◆ Trecho para leitura ◆
■ ■ ■

A tão temida reindustrialização
Rio de Janeiro, Brasil, 8/10/2012 – O retrocesso do setor manufatureiro que enferma a economia do Brasil, segundo analistas, não se compadece da realidade de alguns lugares específicos, onde, pelo contrário, cresce a mão de obra de indústrias de velha geração e poluidoras: ferro e petróleo. A cidade do Rio de Janeiro é um exemplo emblemático dessa reindustrialização. Vive um ciclo de recuperação do setor no qual se destacam projetos petroquímicos e siderúrgicos, os maiores da América Latina, manchando sua imagem de capital ambiental e sede das duas mais importantes cúpulas mundiais sobre desenvolvimentos sustentável, realizadas em 1992 e este ano.
O Complexo Petroquímico do Estado do Rio de Janeiro (Comperj), em construção 40 quilômetros a nordeste desta cidade, e a Companhia Siderúrgica do Atlântico, inaugurada há dois anos no extremo oeste do mesmo distrito, fortalecem o cerco fóssil à sempre chamada “cidade maravilhosa”, delineado pelo Arco Metropolitano, a estrada que unirá os dois polos. É a “Rio mais tóxica”, lamenta um movimento de ambientalistas contrário a esses grandes projetos.
Contaminam ecossistemas costeiros, como as baías, desalojam comunidades e inviabilizam a pesca artesanal, enquanto beneficiam pouquíssimos, acusou o ativista Gabriel Strautman, da organização humanitária não governamental Justiça Global. A estas obras somam-se a construção ou ampliação de vários portos nas proximidades, para servirem de saída para o exterior de minérios, especialmente ferro, bem como de apoio à extração de hidrocarbonos Oceano Atlântico adentro.

■ ■ ■

◆ Bloco de dados ◆
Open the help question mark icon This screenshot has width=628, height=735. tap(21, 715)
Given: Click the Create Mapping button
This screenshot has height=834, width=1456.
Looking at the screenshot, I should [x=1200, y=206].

■ ■ ■

◆ Trabalho pedido ◆
[1] Transcreva, por favor, do texto sobre a reindustrialização do Rio de Janeiro tudo desde "O Complexo Petroquímico" até "esses grandes projetos.".
[2] Dê sequência ao texto sobre a reindustrialização do Rio de Janeiro, começando logo após a última frase apresentada.

◆ Respostas em ordem ◆
[1]
O Complexo Petroquímico do Estado do Rio de Janeiro (Comperj), em construção 40 quilômetros a nordeste desta cidade, e a Companhia Siderúrgica do Atlântico, inaugurada há dois anos no extremo oeste do mesmo distrito, fortalecem o cerco fóssil à sempre chamada “cidade maravilhosa”, delineado pelo Arco Metropolitano, a estrada que unirá os dois polos. É a “Rio mais tóxica”, lamenta um movimento de ambientalistas contrário a esses grandes projetos.

[2]
Nesse contexto, nos últimos anos também foram reativados na área vários estaleiros, que caíram em desgraça na década de 1980, agora para produzir navios, plataformas e outros equipamentos petroleiros. É o destino do Estado do Rio de Janeiro, já que “85% do petróleo e do gás extraídos no país provêm dos mares e dos portos saem os minerais”, justificou o secretário estadual do Meio Ambiente, Carlos Minc.
Diante dessa realidade geográfica, com a principal bacia petroleira do Atlântico de um lado, e, de outro, o Estado que mais produz ferro, fosfato, ouro, zinco e nióbio no país e por isso chamado Minas Gerais, “não se pode vetar tudo”, argumentou o secretário.
O que se pode fazer, segundo Minc, que foi ministro do Meio ambiente entre 2008 e 2010, é negociar mudanças de local ou tecnologias com as empresas para reduzir impactos e exigir compensações sociais e ambientais que, no caso do Rio de Janeiro, são as mais pesadas do Brasil. Por exemplo, explicou, o Comperj concordou em construir 22 quilômetros de metrô em cidades próximas, completar o saneamento de dois municípios, desenvolver o tratamento de esgoto, ampliar a oferta do serviço potável em sua área de influência e recuperar os rios plantando seis milhões de árvores em suas margens.
Além disso, a Petrobras, dona do projeto, assumiu o compromisso de proteger mangues dos arredores e “não jogar uma só gota de petróleo ou deságue na Baía de Guanabara”, acrescentou o secretário, assegurando que os limites de emissão de contaminantes serão oito vezes mais rigorosos do que os adotados nacionalmente. Porém, tantas promessas não tranquilizam os pescadores da Baía de Guanabara, cujas águas se estendem por 377 quilômetros quadrados, ao redor das quais cresceu a Região Metropolitana, de 12 milhões de habitantes.
“Será o Armagedon da baía”, a unidade petroquímica será gigantesca e exigirá inúmeros dutos e embarcações cruzando suas águas, disse Alexandre Anderson, presidente da Associação Homens do Mar, escaldado pelos danos à pesca provocados por outra unidade da Petrobras, a Refinaria Duque de Caxias (Reduc). Esta unidade de processamento, localizada em área urbana e próxima à baía, responde por numerosos acidentes ambientais desde sua inauguração em 1961. Em 2000, por exemplo, derramou 1,3 milhão de litros de petróleo em suas águas, cujos efeitos são sentidos até hoje.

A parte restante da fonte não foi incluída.